Furthermore, the AI will continue to train and learn from the agent corrections to output summaries. The time saved can free managers and agents from admin, allowing staff to invest more time on learning, coaching, self-development, goal setting and performance management.
Automate for speed and savings. Indeed, AI sets the stage for your organisation to thrive and keep up with your consumers’ demands.
Business insights and KPIs
While it’s important to know who your customers are today, it’s also necessary to know your contact centre is a great source of customer insights. With a mine of data, you’ll be able to see exactly how you’re doing and what strategies you can use to improve your customer satisfaction scores. In fact, a CMO Survey report from last year showed over 52% of small businesses with sales of $25M or less are using AI for predictive analytics for customer insights.

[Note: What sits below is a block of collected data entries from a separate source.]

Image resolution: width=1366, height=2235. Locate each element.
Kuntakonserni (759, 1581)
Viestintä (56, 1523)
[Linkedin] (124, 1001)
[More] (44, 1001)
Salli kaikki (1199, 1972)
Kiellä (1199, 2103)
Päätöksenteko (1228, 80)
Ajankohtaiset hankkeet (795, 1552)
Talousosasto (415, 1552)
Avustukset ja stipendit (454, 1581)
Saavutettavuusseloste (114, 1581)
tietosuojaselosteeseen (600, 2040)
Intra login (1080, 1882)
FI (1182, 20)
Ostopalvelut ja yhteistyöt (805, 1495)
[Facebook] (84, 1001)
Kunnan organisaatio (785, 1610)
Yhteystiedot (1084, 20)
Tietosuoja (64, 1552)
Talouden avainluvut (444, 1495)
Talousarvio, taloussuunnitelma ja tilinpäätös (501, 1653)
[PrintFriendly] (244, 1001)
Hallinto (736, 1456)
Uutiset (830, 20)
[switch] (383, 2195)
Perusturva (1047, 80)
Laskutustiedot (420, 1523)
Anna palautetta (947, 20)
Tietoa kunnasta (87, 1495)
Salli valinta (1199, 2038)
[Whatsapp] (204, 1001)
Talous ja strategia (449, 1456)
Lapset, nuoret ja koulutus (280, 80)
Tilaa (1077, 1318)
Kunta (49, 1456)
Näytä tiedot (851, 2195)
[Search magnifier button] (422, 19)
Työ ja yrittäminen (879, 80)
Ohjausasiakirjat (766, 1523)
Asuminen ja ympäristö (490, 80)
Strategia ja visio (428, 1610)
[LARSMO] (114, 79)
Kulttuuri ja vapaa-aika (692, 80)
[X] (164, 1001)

AI also has a role to play in managing contact centre KPIs. Workforce management and workforce optimisation (WFM/WFO) platforms use AI to help forecast high and low periods of call volume, manage agent schedules, and help contact centres understand call tracking metrics quickly and easily.

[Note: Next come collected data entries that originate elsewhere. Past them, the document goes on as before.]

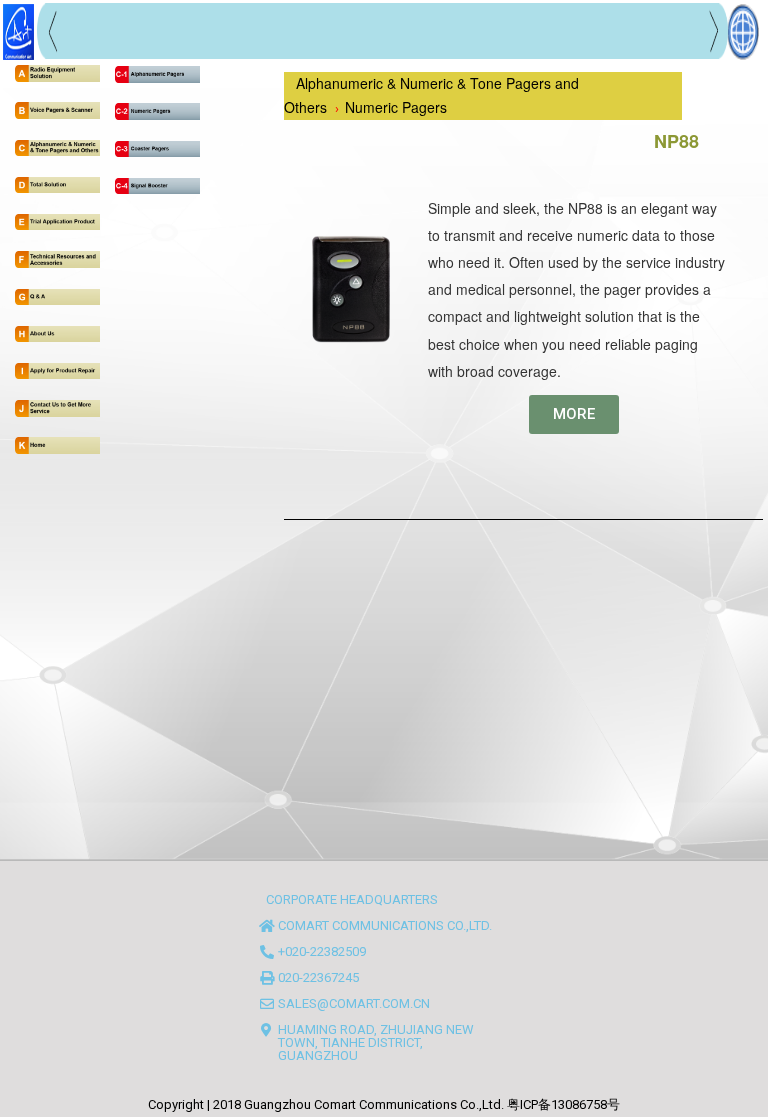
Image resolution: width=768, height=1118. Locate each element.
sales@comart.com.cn (354, 1003)
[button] (574, 414)
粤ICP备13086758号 (563, 1104)
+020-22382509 (322, 951)
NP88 (676, 141)
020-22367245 (318, 977)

Allowing an automated agent to seamlessly escalate to human agents
AI-based smart routing uses behavioural analysis to detect intent and optimise skills-based routing, connecting customers to the right agent or department to handle the interaction. It can be done by sharing data from IVR with agents through innovative AI applications. For example, if a caller is entering data in order to get a building insurance quote with a bot and then leaves the chat, that departure can trigger the customer with the option to speak to an agent. If the customer agrees, then all of the information captured by the contact centre bot or the IVR is automatically sent to the agent who is taking the conversation, which saves the customer valuable minutes and avoids the frustration of having to answer the same questions again. This leads to greater efficiency, streamlined interactions and higher customer satisfaction rates.
Is AI the next step for your contact centre?
AI is likely to keep advancing, making machines smarter and smarter. Do you feel the pressure to improve and innovate your customer experience on top of daily operational demands? What are your competitors doing to transform customer experience today? What’s your strategy to meet the consumer preferences changing in your industry?
It’s clear that self-service is key to the customer experience. AI and digital innovations can be key to your success. At some point, you’ll need to help customers find immediate answers on their own. Provide intelligent self-service, handle enquiries, offer the right information at the right time, and empower your customers with 24/7 convenience.
AI won’t replace the need for humans in the contact centre. Customers still want a human connection – that’s for sure. But AI can be a tool to equip and empower your team, freeing them from repetitive tasks. AI offers game-changing opportunities for your agents to maximise their time and opportunities to develop skills, freeing them up to handle more complicated activities and interactions that demand human attention.